Figure 7.

Analysis of STxB association with DRMs along the retrograde pathway. (A–C) Cy3-labeled STxB was internalized for 45 min at 19.5°C (A) or 37°C (B), or Cy3-STxB-Glyc-KDEL (C) for 4 h at 37°C into HeLa cells. The cells were then either fixed directly (−Triton X-100), or preextracted with 1% Triton X-100 solution (+Triton X-100) before fixation. Permeabilized cells were then stained for GM₁ and the TfR. Under these conditions, GM₁ and the EE- (A), Golgi- (B), or ER (C)-associated STxB resisted extraction, whereas the TfR was readily extracted. (D–E) STxB-Sulf₂ was internalized in the presence of radioactive sulfate for 45 min at 37°C into HeLa cells (D), and iodinated STxB-Glyc-KDEL was internalized for 15 h (E).

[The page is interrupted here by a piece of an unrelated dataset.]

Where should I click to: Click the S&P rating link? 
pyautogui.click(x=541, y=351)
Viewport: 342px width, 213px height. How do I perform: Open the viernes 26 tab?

The cells were then washed, lysed in 1% Triton X-100 buffer, and DRMs were floated in Optiprep step gradients. The gradients were fractionated, STxB in the fractions was immunoprecipitated with 13C4 antibody, and immunoprecipitates were analyzed by gel electrophoresis. DRM fraction 2 contained a significant amount of the sulfated (D) or glycosylated (E; uppermost bands) STxB.